Subject: kern/28758: ktrace should record socket addresses
To: None <kern-bug-people@netbsd.org, gnats-admin@netbsd.org,>
From: None <raeburn@raeburn.org>
List: netbsd-bugs
Date: 12/23/2004 03:06:00
>Number: 28758
>Category: kern
>Synopsis: ktrace should record socket addreses
>Confidential: no
>Severity: non-critical
>Priority: low
>Responsible: kern-bug-people
>State: open
>Class: change-request
>Submitter-Id: net
>Arrival-Date: Thu Dec 23 03:06:00 +0000 2004
>Originator: Ken Raeburn <raeburn@raeburn.org>
>Release: NetBSD 2.0
>Organization:
MIT
>Environment:
System: NetBSD raeburn.org 2.0 NetBSD 2.0 (THUD) #0: Mon Dec 13 12:23:18 EST 2004 root@thud:/usr/obj/sys/arch/i386/compile/THUD i386
Architecture: i386
Machine: i386
>Description:
I was trying to monitor the activity of a process. In various socket
calls, it appears that ktrace does not record the socket addresses
supplied or returned. So I can see a message is being sent or
received, but can't tell the remote address without also running
tcpdump (or equivalent) and correlating the messages and/or timestamps
from ktrace with those from tcpdump.
...
856 host socket(0x2, 0x2, 0) = 3
856 host connect(0x3, 0x12086dc2c, 0x10) = 0
856 host sendto(0x3, 0x1fffdea48, 0x1f, 0, 0, 0) = 31
"\M^YE\^A\0\0\^A\0\0\0\0\0\0\^Evenix\^Cmit\^Cedu\0\0\^A\0\^A"

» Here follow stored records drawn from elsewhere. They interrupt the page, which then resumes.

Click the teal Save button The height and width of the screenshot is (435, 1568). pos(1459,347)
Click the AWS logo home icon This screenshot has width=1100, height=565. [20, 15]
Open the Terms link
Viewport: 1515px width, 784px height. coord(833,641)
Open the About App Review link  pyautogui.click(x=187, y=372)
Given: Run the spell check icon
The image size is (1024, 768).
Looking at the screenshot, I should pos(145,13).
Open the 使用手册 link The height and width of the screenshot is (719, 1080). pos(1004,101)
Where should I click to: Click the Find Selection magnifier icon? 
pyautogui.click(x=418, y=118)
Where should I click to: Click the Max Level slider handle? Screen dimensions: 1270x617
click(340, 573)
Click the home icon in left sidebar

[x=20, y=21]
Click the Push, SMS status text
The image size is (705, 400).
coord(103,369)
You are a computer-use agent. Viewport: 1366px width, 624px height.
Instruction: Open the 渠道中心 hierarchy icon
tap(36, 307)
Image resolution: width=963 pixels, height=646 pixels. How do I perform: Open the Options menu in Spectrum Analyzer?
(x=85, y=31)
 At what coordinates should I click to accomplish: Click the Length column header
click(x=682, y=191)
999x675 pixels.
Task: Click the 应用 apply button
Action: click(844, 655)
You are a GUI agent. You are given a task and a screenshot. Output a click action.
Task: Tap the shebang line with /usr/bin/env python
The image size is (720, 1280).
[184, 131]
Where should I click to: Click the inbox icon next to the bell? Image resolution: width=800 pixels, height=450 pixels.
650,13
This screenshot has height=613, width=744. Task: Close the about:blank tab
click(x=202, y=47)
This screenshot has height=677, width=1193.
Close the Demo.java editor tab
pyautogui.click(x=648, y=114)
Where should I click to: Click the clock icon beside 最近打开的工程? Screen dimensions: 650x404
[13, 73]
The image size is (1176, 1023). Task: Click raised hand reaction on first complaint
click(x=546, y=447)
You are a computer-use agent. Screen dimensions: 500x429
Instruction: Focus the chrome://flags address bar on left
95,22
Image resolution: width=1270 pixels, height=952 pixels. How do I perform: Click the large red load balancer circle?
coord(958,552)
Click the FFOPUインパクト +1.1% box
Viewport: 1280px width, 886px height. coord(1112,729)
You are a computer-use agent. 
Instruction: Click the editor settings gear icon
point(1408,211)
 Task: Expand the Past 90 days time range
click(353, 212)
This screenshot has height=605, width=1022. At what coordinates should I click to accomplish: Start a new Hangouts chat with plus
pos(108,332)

856 host gettimeofday(0x1fffde2b8, 0) = 0
856 host select(0x4, 0x1fffde338, 0, 0, 0x1fffde2a8) = 1
856 host recvfrom(0x3, 0x1fffeea48, 0x10000, 0, 0x1fffde358, 0x1fffde3d8) = 156
"\M^YE\M^E\M^@\0\^A\0\^A\0\^C\0\^C\^Evenix\^Cmit\^Cedu\0\0\^A\0\^A\M-@\f\0\^A\0\^A\0\0T`\0\^D\^R\^R\^C/\M-@\^R\0\^B\0\^A"
856 host close(0x3) = 0
...
>How-To-Repeat:
% ktruss host `hostname`
(assuming the local hostname isn't listed in /etc/hosts, you're using
DNS, etc)
>Fix:
Add a new ktrace record type, I assume; write the data out during
syscalls like connect(), sendto(), recvfrom(), getpeername(),
getsockname(), etc, and update ktruss/kdump to display it. (Including
AF_UNIX, unless *all* the socket calls would result in NAMEI records
being logged.)
Maybe additional -t options controlling whether to record/display
them.
Ideally, it should provide some helpful information if .sa_len doesn't
match the application-supplied length, or the size of the appropriate
sockaddr_foo for the address family, etc.